Раньше, в прежней жизни, я ложилась спать, переполненная тревогами, событиями и людьми прошедшего дня, и, чтобы успокоиться, закрывала глаза и представляла, что лечу в космосе в огромном золотом шаре в сотнях световых лет от Земли, и удаляюсь от нее. Внутри я представляла себе что-то вроде камеры сенсорной депривации, в которой мне однажды довелось побывать: мой шар был наполовину заполнен соленой водой, по поверхности которой мерно дрейфовало мое обнаженное тело. Я думала о том, что никогда больше не увижу никого из людей, повторяла про себя, что никому ничего не должна и никто ничего не должен мне, как будто в эту короткую мантру умещалась вся суть окружавших меня человеческих взаимоотношений. Иногда перебирала детали дня и пыталась свести их к нулю, поделив на расстояние от Земли до моего воображаемого космического шара: никаких больше совещаний, ни одного решения, влияющего на других людей, ни одного тупого свидания, никогда больше мне не придется делать ремонт или выслушивать выдуманные жалобы соседки на то, что я курю целыми днями прямо ей в вентиляцию. Эта маленькая фантазия успокаивала и убаюкивала меня. Но теперь я засыпала, стоило мне положить голову на подушку.

Город показался мне приятным и тихим после суеты мегаполиса. Люди не обращали на меня внимания, я чувствовала себя одновременно и невидимкой, и хозяином вселенной из-за того, что никто не мог вмешаться в мой новый мир. Когда я шла по улицам города под музыку, звучащую в наушниках, мне казалось, что стоит только поднять руку, как улицы встанут дыбом, машины остановятся, а из окон посыпятся стекла, закручиваясь в сверкающее на солнце торнадо. Не то, чтобы я уходила от реальности, скорее часть реальности вместе c контактами с людьми ушла от меня, оставив место для возможности существования того, чего раньше в моем мире не было.

Я брала кофе на миндальном молоке и свежие ароматные булочки с маком или морковные кексы, тыкая пальцем в меню и жестами делая вид, что не могу говорить из-за больного горла. Можно, наверное, было притвориться глухонемой, но был шанс наткнуться на того, кто знает язык жестов, а так проколоться мне не хотелось. Иногда я покупала книги. С ними было еще проще. На фразу продавца о сумме я просто показывала карту. Остальное мне обеспечивала доставка.

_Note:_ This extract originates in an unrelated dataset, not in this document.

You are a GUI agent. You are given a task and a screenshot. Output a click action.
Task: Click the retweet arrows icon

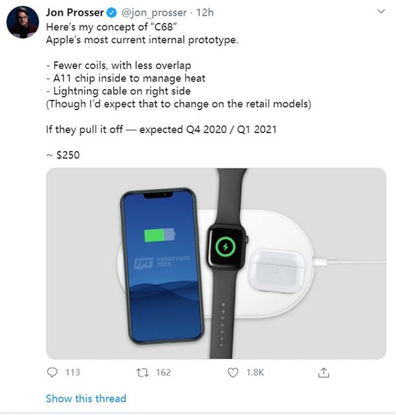[x=141, y=373]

Примерно два месяца моего подвального рая и семнадцать непрерывных бессловесных дней спустя (шел конец ноября) на пороге моего личного заднего входа появилась картина. Я наткнулась на нее, когда возвращалась с прогулки, ставшей уже ежедневным ритуалом. Я практически налетела на нее, отыскивая ключи в сумочке, забыв снять темные очки. Сначала меня испугало само ее наличие, мое сердце бешено застучало, а в голове пронеслось несколько параноидальных сценариев. Никто не знал, что я здесь, поэтому я не ждала подарков. Но содержимое кое-что проясняло.

На картине была изображена я. Точнее, не только я. На самом деле, мне пришлось присмотреться, чтобы среди переплетенных деревьев, лианообразных растений, сидящих на них фантастических птиц и выглядывающих из листвы морд и тел несуществующих животных, разглядеть себя. Но это точно была я. Причем в моем текущем виде – стрижка и цвет волос из новой жизни. Художником почти наверняка был хозяин дома – татуировщик. Стилизация растений и животных тоже была в духе того, что люди обычно наносят на тело. Сначала я хотела обойти картину стороной, чтобы не создавать поводов для общения. Но она меня привлекла. Не столько понравилась, сколько польстила. К тому же способ доставки позволял надеяться, что хозяин дома все еще чтит мое уединение, поэтому я аккуратно подхватила картину и внесла ее в дом.